The long- day event was coloured by performances by various traditional dance groups that strongly conveyed anti gender based violence and HIV/AIDS messages to the audience.
The programme, "The Serengeti, We Can Live Without HIV/AIDS and Gender Based Violence and Female Genital Mutilation", was officially launched by the outgoing Serengeti District Commissioner(DC) Mr Edward Lenga who has been transferred to the new district, Kalambo in the recent DC's reshuffle done by President Jakaya Kikwete on Wednesday.
Mr Lenga urged people to cooperate fully so as to stop the violence. "I have been told that this programme is targeting girls, women, boys and men. I believe all beneficiaries will be supportive," the DC said in his speech made available to the 'Daily News' on Thursday.
The one year programme will be executed by Anglican Church, Mara Diocese with funding from the Rapid Fund Envelope (RFE). Villages benefiting from the programmes are Maburi, Mununa, Gusuhi, Hekwe, Mesaga, Kenyamonta, Nyambureti, Majimoto, Ringw'ani, Nyamitita, Masinki and Kenyana from of Kenyamonta, Nyambureti and Ringw'ani wards.
The District Commissioner in his speech made it clear that Serengeti is one of the areas in Mara region with a high rate of gender based violence cases that has contributed to the wide spread of HIV/AIDs infections, hence he called for concerted efforts to tackle the problem. "All stakeholders involved in this programme must cooperate fully and I thank Anglican Church, Mara Diocese for initiating this project in Serengeti", said Mr Lenga.
Traditional, local and religious leaders are some of stakeholders.
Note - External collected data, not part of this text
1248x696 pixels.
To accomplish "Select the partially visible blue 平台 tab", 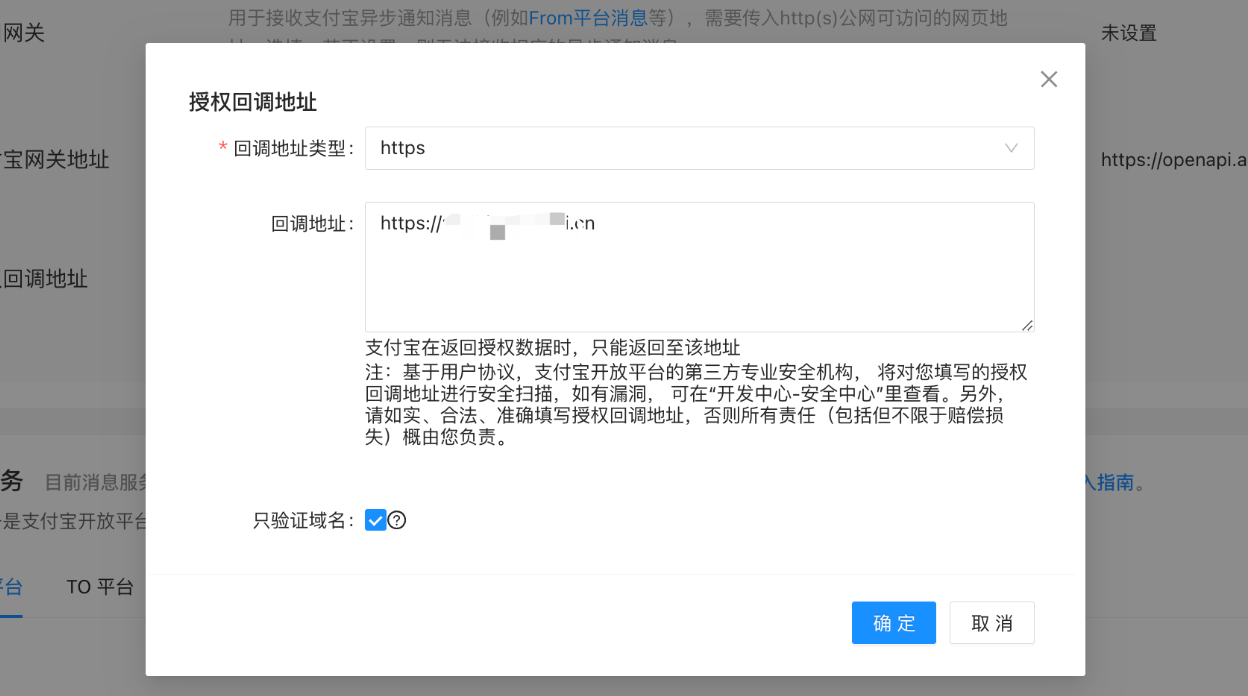I will click(x=11, y=587).
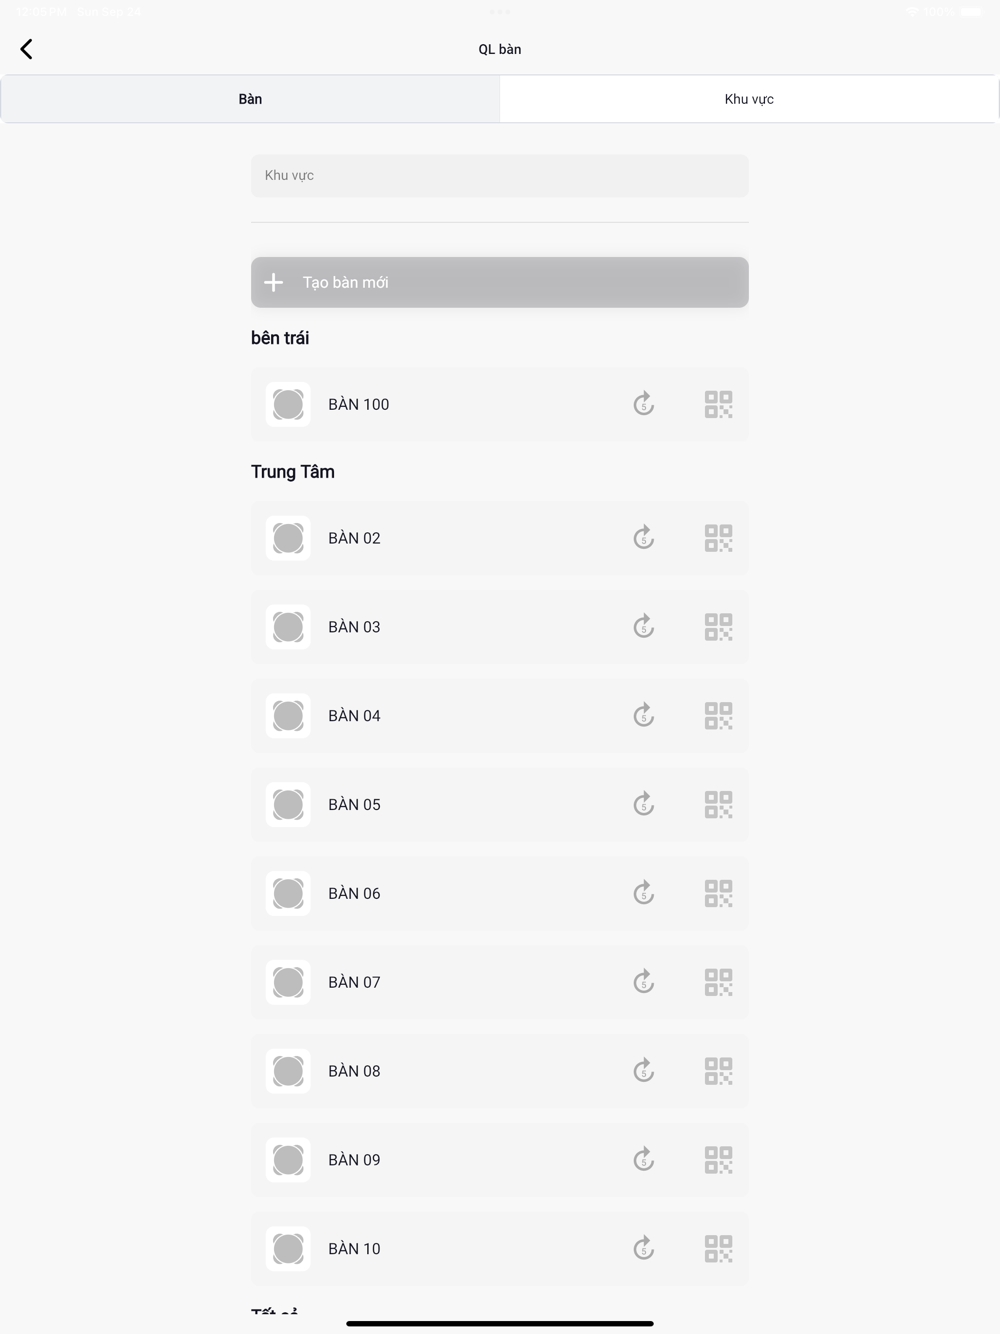Select the BÀN 100 table entry
Screen dimensions: 1000x1334
pos(450,404)
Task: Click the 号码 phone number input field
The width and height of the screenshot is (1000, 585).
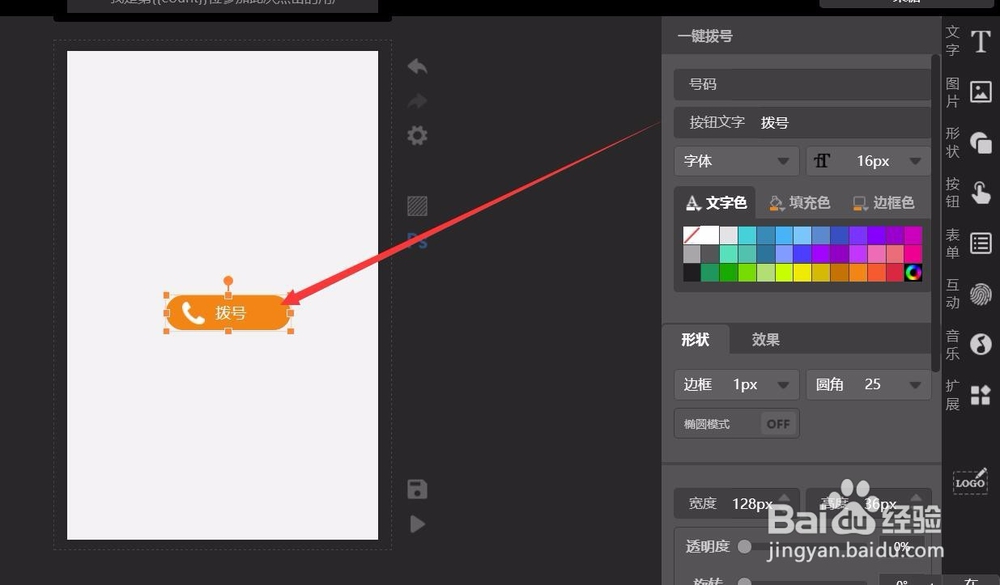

The function was also attended by Bishop Hilkiah Omindo Deya of the Anglican Church Mara Diocese, local leaders and traditional elders from the target villages among others. Bishop Omindo said Anglican Church is determined to join hands with RFE to tackle gender based violence and HIV/AIDS for the benefit of many people in the area.
Traditional elders also welcomed the programme and promised to back it despite the fact they have always been in the frontline of promoting female circumcision in Serengeti and the neighbouring districts of Mara including Tarime where hundreds of young girls are circumcised.
The programme will also address the issue of women to women marriages which are locally known as Nyumba ntobu among the Kurya tribe, according to the programme manager Ms Rhobi Samweli. "We are mainly focusing on imparting anti- gender based violence education and awareness through community meetings, road shows featuring traditional dances, radio programmes, peer educators, posters and booklets," the programme manager said.